Entre os 41 autores dos artigos de Comentários a um delírio militarista estão jornalistas, sociólogos, professores universitários e personalidades da vida política brasileira, como o economista e ativista João Pedro Stédile, a professora da Universidade Estadual do Ceará (FCE)Mônica Dias Martins e o antropólogoPiero Leirner. O livro sai pela editora Gabinete de Leitura e estará à venda no Armazém do Campo por R$ 60. Também é possível comprá-lo na página da editora.

Três perguntas para Manuel Domingos Neto

Quais os riscos para a democracia brasileira com mais quatro anos de Bolsonaro no poder e, consequentemente, mais quatro anos de militares em altos cargos na administração pública?

Este documento em análise deixa evidente que a intenção é o estabelecimento de uma ditadura a partir do manuseio das instituições democráticas.
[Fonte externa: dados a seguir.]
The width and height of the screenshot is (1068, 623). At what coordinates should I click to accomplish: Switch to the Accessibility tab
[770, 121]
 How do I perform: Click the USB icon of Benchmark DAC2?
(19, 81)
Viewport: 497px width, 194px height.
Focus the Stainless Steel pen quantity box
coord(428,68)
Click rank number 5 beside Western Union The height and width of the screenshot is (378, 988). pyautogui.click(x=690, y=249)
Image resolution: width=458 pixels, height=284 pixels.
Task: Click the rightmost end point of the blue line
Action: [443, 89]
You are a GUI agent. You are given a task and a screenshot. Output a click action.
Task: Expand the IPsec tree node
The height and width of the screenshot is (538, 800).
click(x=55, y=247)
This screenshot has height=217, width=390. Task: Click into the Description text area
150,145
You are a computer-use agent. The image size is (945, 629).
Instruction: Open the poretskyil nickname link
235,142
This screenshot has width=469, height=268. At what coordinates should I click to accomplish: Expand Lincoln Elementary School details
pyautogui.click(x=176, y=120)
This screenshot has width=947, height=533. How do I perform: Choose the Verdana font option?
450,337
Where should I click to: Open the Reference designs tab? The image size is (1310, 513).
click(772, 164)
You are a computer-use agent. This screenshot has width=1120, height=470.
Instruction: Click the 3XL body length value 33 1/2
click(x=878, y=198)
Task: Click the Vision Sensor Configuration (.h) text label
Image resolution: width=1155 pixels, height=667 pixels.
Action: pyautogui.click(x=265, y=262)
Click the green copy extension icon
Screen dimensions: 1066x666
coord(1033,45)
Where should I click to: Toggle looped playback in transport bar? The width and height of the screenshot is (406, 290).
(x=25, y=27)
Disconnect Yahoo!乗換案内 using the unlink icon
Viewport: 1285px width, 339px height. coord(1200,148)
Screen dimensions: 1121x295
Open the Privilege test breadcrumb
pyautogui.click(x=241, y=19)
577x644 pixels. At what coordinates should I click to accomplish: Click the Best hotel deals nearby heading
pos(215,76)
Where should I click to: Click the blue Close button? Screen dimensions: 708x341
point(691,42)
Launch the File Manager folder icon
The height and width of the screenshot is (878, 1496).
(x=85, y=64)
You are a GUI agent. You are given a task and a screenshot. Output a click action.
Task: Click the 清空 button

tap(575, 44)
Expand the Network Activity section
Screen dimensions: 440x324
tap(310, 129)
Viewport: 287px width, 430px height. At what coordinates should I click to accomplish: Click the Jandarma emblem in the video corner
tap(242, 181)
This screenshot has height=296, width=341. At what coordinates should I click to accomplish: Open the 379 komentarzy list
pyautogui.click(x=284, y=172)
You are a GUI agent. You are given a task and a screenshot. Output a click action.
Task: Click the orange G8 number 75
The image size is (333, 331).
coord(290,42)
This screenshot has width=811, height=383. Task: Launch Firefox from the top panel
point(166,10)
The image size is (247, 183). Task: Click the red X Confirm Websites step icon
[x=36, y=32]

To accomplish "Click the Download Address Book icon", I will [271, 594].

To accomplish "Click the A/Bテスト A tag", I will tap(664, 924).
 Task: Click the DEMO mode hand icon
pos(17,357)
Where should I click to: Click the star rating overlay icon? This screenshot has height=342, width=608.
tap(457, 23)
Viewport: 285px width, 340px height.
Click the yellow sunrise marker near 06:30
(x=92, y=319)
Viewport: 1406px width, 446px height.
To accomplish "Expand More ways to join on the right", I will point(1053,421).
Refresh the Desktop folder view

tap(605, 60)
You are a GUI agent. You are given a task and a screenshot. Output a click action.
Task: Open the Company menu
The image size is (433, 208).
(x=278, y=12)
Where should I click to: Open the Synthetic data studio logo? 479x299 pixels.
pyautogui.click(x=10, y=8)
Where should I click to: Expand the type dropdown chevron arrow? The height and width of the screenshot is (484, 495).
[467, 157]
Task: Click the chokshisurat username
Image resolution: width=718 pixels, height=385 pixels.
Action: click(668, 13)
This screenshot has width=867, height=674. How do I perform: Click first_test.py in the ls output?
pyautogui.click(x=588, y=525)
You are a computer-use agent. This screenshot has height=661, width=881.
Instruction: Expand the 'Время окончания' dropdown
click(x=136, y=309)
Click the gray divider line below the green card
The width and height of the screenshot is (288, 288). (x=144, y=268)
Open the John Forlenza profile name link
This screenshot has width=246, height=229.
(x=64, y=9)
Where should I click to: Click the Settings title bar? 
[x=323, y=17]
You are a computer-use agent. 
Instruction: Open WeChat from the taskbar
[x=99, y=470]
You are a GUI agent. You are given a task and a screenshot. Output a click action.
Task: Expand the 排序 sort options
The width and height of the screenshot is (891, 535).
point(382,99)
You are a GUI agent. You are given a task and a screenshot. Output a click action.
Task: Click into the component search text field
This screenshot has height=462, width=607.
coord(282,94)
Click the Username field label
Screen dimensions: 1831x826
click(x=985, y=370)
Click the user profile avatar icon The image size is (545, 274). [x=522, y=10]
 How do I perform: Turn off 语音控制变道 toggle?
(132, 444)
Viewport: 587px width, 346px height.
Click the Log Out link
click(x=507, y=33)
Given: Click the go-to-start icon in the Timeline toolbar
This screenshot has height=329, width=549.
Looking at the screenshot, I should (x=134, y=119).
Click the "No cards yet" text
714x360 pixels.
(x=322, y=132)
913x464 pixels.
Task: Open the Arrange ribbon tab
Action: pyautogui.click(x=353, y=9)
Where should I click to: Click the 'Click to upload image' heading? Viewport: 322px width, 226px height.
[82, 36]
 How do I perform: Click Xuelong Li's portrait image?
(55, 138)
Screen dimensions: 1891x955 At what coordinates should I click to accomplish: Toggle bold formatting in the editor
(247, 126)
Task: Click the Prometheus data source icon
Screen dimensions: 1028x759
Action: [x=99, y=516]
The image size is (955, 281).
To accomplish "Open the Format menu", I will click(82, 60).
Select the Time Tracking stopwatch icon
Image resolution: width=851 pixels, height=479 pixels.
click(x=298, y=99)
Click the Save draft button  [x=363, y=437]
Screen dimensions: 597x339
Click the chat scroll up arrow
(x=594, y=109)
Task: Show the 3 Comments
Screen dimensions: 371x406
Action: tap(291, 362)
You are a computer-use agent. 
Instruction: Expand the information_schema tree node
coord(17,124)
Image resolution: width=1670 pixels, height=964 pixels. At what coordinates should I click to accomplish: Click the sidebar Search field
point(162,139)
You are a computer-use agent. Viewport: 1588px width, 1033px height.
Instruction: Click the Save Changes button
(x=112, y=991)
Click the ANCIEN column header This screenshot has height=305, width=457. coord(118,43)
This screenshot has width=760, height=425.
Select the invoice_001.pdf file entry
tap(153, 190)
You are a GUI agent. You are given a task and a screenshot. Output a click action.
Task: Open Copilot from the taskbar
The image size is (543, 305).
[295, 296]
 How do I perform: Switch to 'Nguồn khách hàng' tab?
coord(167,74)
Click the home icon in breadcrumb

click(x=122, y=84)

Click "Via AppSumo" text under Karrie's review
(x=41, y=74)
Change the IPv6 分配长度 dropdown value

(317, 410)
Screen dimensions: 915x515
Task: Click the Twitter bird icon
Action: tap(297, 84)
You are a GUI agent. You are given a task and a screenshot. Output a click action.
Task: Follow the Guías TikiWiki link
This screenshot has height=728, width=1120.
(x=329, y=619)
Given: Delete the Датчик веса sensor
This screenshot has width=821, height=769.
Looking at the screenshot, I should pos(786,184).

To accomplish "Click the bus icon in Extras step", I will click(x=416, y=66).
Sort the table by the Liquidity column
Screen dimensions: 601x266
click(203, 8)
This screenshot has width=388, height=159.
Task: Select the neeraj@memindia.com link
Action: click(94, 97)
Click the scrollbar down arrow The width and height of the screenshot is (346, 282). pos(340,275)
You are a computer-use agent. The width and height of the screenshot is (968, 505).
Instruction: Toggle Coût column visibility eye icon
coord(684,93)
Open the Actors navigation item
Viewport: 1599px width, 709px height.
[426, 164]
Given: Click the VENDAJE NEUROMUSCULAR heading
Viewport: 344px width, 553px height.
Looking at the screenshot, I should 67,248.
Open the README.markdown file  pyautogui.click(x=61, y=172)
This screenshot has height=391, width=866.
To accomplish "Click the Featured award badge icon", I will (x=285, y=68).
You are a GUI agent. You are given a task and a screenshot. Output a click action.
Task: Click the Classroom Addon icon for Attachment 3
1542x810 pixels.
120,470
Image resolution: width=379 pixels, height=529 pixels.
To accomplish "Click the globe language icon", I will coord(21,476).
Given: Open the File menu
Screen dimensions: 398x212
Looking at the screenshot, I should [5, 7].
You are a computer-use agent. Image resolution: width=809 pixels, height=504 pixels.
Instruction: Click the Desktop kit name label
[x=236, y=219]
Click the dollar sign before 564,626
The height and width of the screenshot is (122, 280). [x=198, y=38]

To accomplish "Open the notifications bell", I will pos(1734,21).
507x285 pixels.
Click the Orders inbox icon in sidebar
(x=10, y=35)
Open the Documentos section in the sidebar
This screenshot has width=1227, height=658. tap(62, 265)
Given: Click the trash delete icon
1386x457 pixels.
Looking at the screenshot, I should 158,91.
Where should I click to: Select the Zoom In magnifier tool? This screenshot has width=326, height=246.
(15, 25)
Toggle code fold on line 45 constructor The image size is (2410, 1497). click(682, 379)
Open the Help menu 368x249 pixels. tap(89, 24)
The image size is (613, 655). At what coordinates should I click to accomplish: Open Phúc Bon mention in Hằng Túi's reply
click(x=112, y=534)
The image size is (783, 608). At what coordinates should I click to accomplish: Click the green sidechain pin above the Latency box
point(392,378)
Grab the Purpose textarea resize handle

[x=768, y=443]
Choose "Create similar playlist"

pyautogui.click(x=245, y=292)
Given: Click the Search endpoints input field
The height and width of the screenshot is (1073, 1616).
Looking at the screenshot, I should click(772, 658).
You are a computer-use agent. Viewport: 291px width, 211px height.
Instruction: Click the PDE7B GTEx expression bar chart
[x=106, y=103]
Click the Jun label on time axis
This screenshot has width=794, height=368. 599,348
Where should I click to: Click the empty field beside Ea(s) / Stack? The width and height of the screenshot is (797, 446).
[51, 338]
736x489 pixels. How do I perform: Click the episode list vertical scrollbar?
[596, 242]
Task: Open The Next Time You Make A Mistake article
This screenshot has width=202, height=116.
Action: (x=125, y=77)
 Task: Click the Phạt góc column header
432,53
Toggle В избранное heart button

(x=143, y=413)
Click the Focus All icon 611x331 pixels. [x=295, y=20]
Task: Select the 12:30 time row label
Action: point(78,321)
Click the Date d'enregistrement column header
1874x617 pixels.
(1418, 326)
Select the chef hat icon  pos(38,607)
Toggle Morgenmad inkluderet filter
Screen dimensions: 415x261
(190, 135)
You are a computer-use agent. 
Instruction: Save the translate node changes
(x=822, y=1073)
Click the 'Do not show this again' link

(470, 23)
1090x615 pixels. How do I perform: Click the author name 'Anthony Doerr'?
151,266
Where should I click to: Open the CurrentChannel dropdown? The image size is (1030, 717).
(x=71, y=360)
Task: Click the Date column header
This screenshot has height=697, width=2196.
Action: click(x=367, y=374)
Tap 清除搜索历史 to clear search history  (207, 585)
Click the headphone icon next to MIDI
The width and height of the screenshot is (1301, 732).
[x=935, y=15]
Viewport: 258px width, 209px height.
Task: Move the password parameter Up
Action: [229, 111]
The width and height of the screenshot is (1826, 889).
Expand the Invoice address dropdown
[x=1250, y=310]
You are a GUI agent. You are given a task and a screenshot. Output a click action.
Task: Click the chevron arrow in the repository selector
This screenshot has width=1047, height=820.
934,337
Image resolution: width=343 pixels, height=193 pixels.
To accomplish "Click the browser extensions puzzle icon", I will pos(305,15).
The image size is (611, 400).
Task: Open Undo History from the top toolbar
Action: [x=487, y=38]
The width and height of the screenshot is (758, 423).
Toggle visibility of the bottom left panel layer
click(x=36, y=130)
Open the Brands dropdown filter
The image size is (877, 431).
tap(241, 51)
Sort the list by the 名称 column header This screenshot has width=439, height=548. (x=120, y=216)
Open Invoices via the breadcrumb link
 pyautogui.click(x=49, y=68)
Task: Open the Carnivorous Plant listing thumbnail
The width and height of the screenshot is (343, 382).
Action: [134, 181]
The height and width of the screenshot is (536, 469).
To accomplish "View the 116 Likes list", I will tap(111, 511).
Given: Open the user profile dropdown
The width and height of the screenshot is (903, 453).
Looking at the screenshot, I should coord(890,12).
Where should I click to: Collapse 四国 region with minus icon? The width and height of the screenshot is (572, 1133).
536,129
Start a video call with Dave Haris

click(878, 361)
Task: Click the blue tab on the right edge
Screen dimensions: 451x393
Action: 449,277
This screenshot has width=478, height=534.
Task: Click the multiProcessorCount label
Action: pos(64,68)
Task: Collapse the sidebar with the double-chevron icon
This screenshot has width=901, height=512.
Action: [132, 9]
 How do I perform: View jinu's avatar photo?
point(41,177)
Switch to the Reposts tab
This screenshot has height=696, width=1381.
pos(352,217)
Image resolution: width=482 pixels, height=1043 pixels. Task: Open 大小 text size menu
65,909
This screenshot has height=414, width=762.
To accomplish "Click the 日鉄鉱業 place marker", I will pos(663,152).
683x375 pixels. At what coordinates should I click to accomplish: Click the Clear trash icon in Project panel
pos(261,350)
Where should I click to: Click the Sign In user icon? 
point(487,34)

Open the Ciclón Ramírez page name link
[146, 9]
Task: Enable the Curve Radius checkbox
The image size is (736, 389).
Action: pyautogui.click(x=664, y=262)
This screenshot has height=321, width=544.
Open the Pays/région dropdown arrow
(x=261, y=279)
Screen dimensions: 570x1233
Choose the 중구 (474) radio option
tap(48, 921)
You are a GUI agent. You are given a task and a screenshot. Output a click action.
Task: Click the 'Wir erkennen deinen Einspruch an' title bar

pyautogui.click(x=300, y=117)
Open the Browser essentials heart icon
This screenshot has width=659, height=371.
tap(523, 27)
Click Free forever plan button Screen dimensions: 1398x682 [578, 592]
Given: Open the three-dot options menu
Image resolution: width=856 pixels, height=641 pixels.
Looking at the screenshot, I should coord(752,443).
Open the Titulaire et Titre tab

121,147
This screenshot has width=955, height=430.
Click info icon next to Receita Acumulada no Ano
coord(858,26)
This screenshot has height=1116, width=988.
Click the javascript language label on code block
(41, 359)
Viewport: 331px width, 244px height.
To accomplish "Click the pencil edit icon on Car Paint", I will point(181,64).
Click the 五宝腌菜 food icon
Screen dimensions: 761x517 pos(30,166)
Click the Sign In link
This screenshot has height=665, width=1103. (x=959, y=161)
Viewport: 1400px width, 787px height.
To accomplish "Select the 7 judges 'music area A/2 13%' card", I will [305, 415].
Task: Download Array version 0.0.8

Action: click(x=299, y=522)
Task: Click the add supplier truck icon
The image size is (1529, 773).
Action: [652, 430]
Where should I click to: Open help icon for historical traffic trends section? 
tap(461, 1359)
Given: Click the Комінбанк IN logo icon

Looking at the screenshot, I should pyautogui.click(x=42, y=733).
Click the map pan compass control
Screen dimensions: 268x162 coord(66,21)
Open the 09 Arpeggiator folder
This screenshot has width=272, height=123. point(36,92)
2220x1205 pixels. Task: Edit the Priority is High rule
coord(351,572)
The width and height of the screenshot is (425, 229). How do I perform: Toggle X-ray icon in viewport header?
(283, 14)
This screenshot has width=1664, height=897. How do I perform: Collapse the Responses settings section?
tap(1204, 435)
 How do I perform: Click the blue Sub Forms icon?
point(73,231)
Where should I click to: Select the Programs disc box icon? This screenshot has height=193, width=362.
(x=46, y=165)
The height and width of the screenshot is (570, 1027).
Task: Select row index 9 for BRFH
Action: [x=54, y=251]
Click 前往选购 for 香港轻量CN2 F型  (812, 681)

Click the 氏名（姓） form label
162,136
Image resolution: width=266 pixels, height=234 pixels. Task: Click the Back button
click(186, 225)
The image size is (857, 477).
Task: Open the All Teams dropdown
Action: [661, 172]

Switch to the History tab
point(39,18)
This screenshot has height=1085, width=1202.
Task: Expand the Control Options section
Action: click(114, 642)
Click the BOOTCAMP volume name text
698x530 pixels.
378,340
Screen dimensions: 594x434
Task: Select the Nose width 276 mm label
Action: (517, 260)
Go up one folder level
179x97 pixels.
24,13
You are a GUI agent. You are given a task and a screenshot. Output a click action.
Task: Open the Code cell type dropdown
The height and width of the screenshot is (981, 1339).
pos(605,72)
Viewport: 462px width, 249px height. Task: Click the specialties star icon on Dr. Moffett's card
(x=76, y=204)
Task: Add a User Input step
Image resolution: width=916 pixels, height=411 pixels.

A continuidade de Bolsonaro representará um aprofundamento do autoritarismo. Se for reeleito, as cúpulas militares se sentirão autorizadas a tocar seus planos. A vontade de mandar em tudo é ilimitada!

Na apresentação, o documento dos militares se diz uma estratégia nacional “apartidária e sem radicalismos ideológicos, étnicos, religiosos, identitários ou de qualquer natureza, portanto, em total afinidade com o perfil predominante do povo brasileiro”. Qual o “perfil predominante do povo brasileiro” na visão das forças armadas?

Os militares examinam a sociedade a partir da janela do quartel e acreditam que tudo o que arranha a sensibilidade castrense está errado. O perfil que atribuem à sociedade é conservador, patriarcal e misógino. Não passa por sua cabeça que a sociedade queira mudanças estruturais de forma a superar o triste legado colonial. Os militares assumem claramente a posição de continuadores da obra do colonizador. Isso está nos documentos oficiais.

Caso Lula vença, como o senhor avalia que será a reação dos militares?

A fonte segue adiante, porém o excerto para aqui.